What is being asked —
Repeat only the lines from the one containing "1456x819 pixels." to the final line below, exactly as they read, and leave every picture out.

[Collected data entries]
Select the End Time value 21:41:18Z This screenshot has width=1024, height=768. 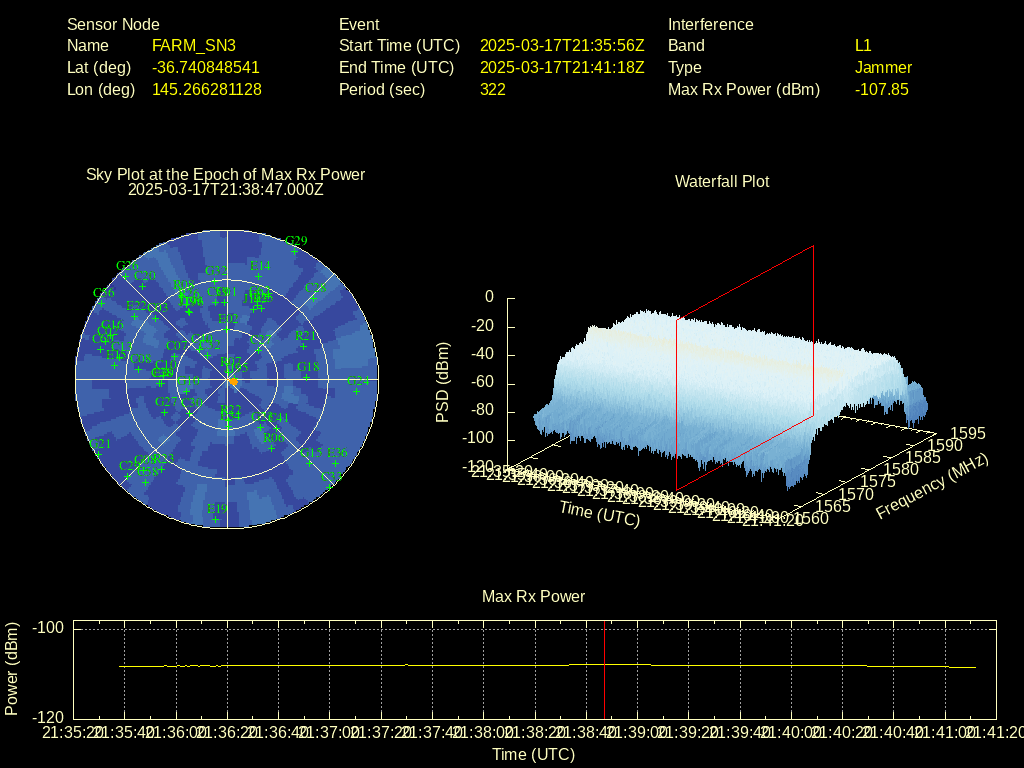[x=562, y=68]
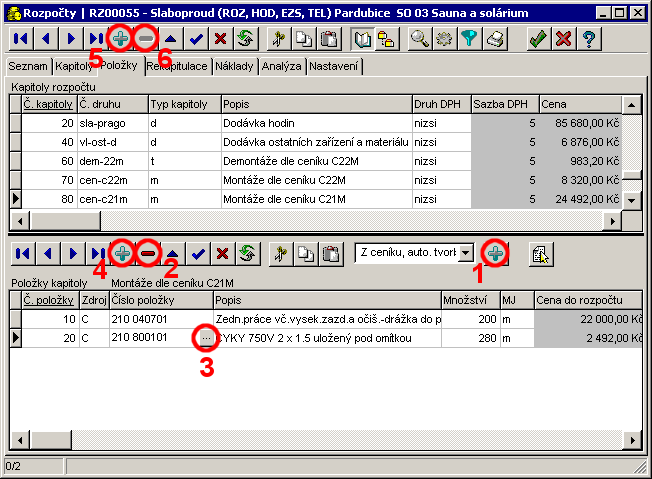Switch to the Seznam tab
This screenshot has height=479, width=652.
point(28,66)
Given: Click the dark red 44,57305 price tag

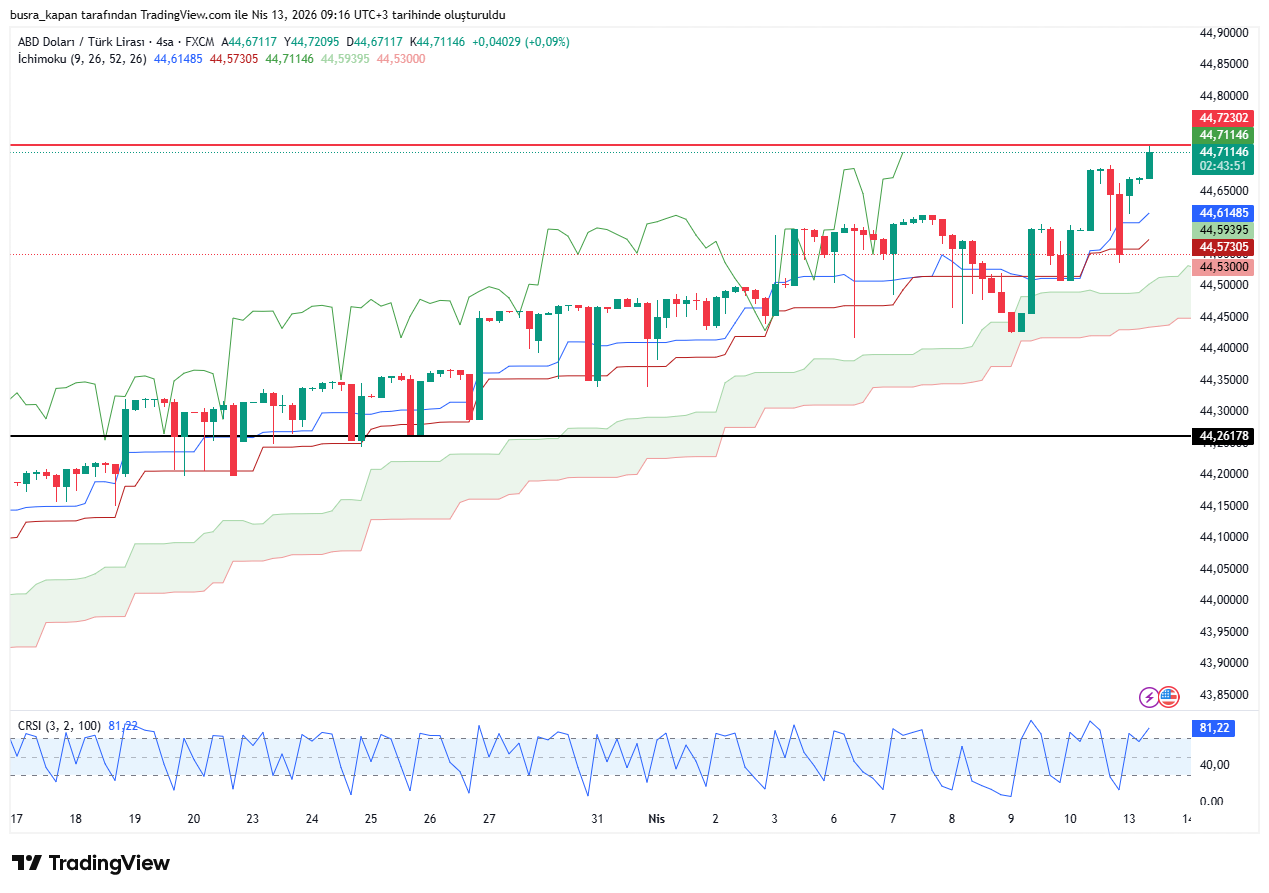Looking at the screenshot, I should click(x=1224, y=247).
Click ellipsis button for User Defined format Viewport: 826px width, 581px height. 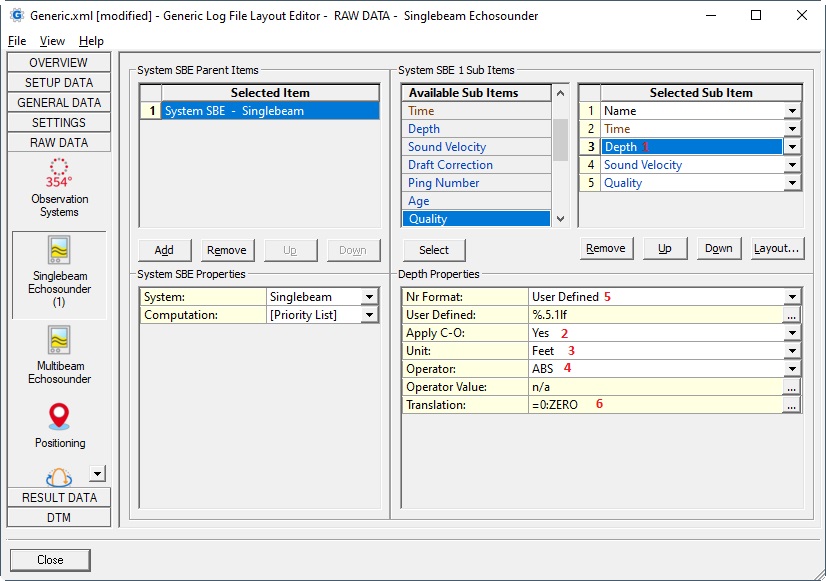[791, 315]
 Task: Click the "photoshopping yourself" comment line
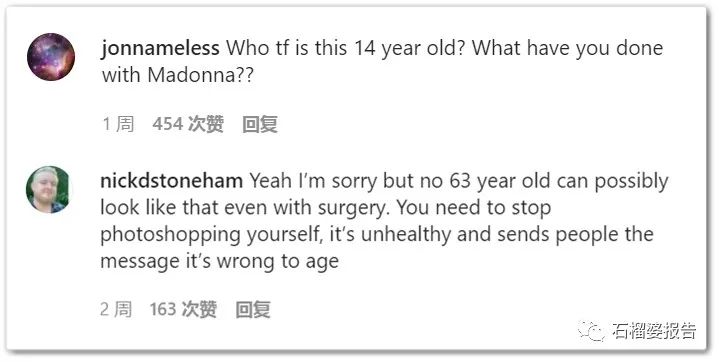pos(210,234)
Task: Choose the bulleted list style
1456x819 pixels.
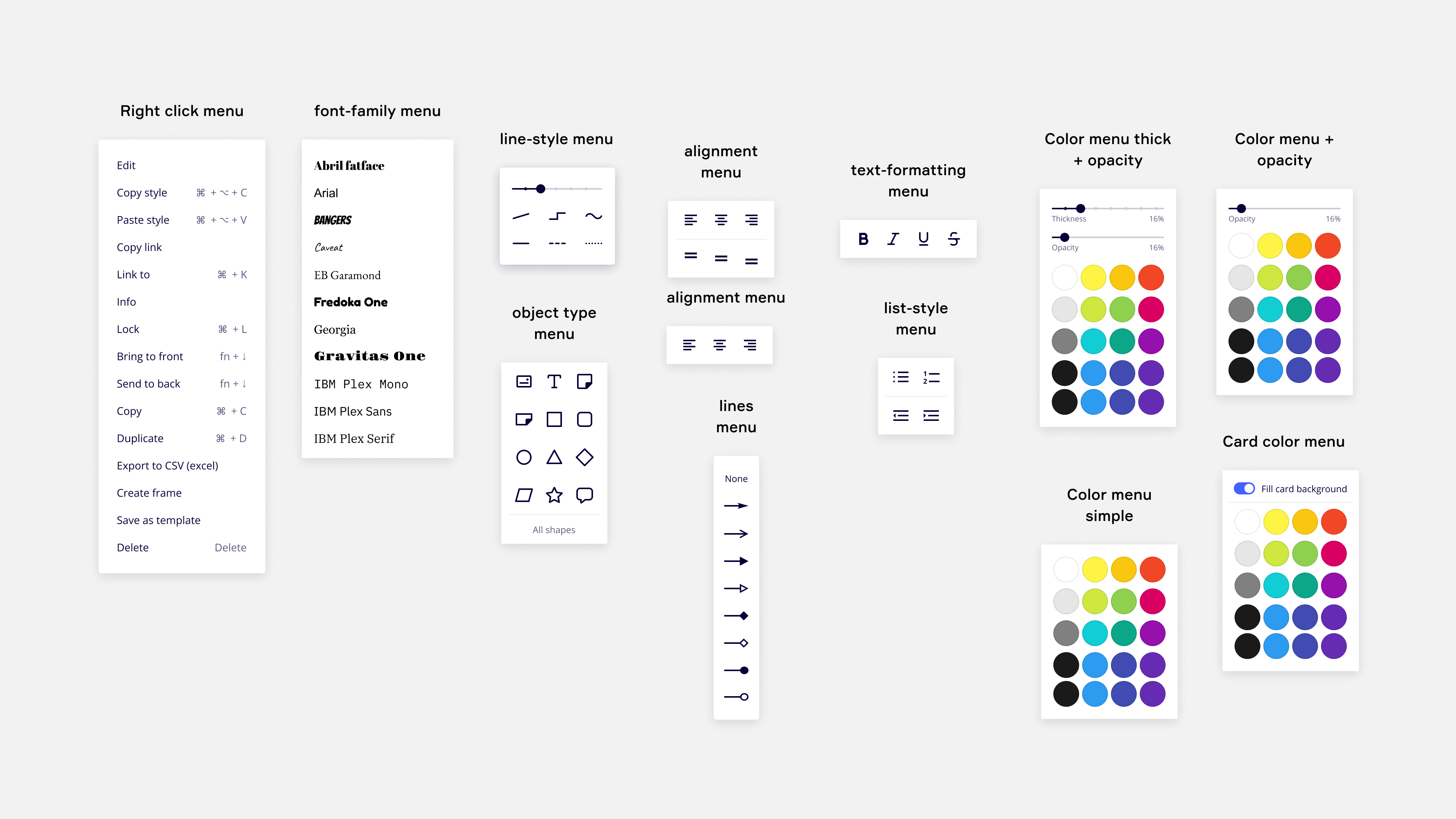Action: coord(901,377)
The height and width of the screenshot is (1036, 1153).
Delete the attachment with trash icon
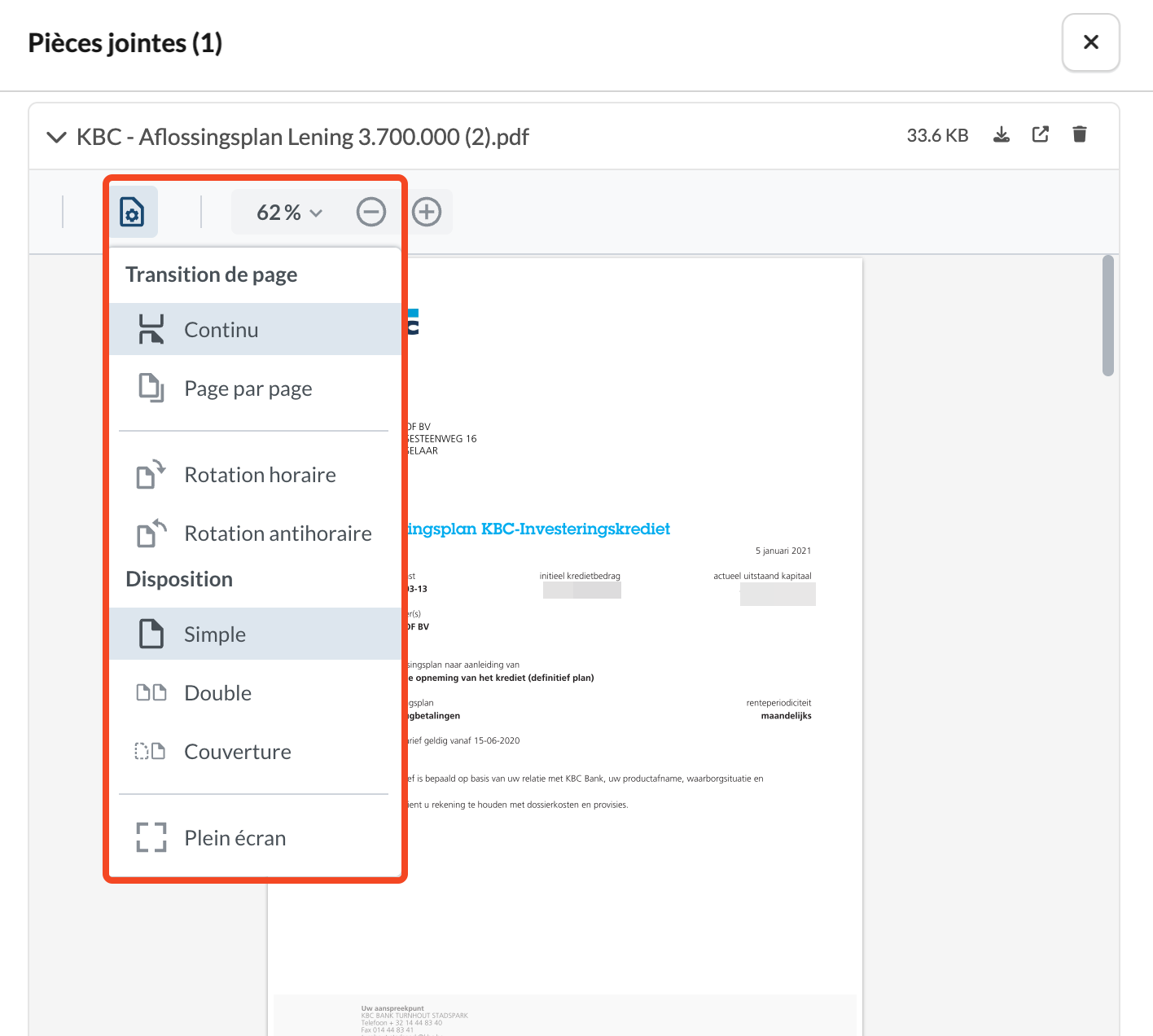(x=1080, y=134)
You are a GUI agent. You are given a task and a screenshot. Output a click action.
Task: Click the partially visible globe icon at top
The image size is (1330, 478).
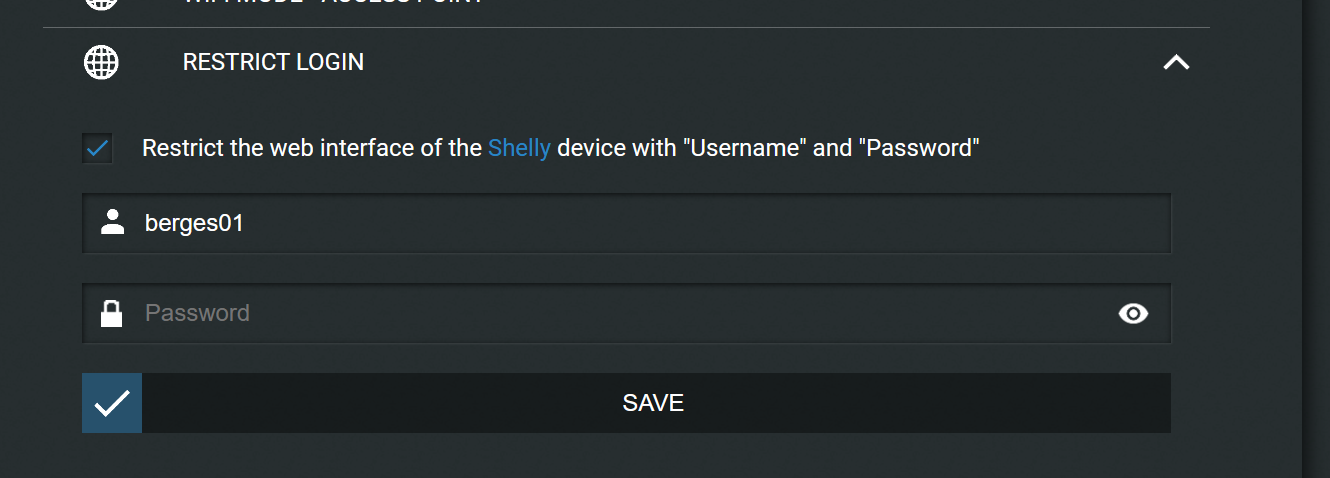tap(100, 4)
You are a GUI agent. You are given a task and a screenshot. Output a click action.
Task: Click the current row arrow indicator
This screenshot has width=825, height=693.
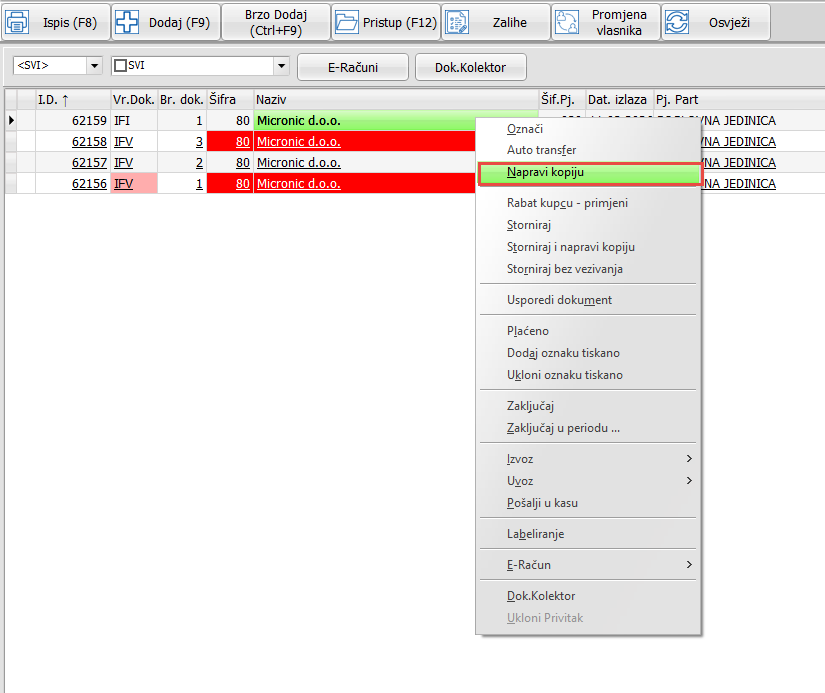click(11, 121)
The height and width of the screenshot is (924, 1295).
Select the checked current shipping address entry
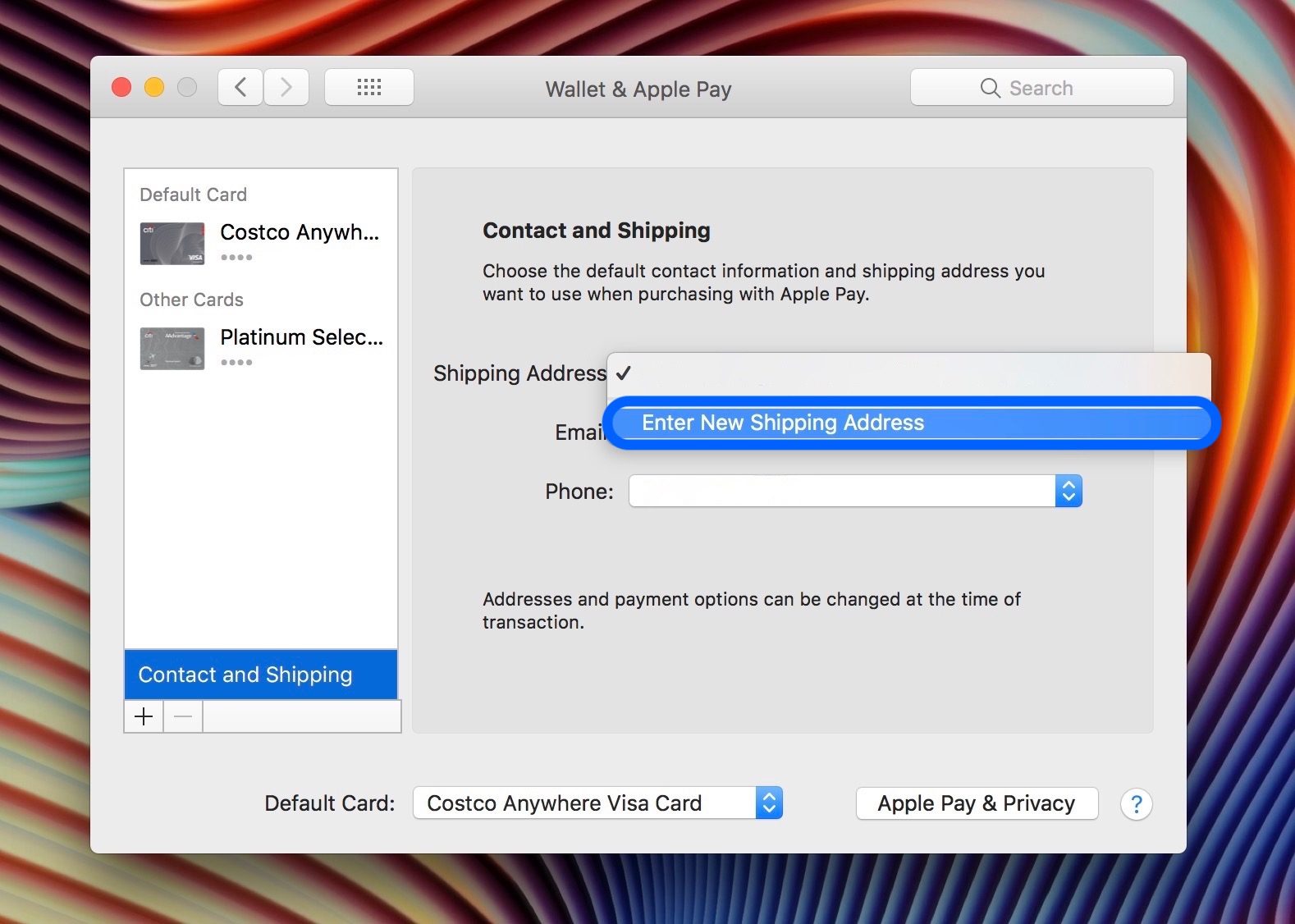(x=909, y=373)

Written response —
1456x819 pixels.
Action: coord(901,377)
The height and width of the screenshot is (1036, 1153).
Delete the attachment with trash icon
(x=1080, y=134)
You are a GUI agent. You are given a task and a screenshot. Output a click action.
Task: Click the partially visible globe icon at top
The image size is (1330, 478).
tap(100, 4)
You are a GUI agent. You are given a task and a screenshot. Output a click action.
Task: Click the current row arrow indicator
This screenshot has width=825, height=693.
click(11, 121)
The height and width of the screenshot is (924, 1295).
Select the checked current shipping address entry
(x=909, y=373)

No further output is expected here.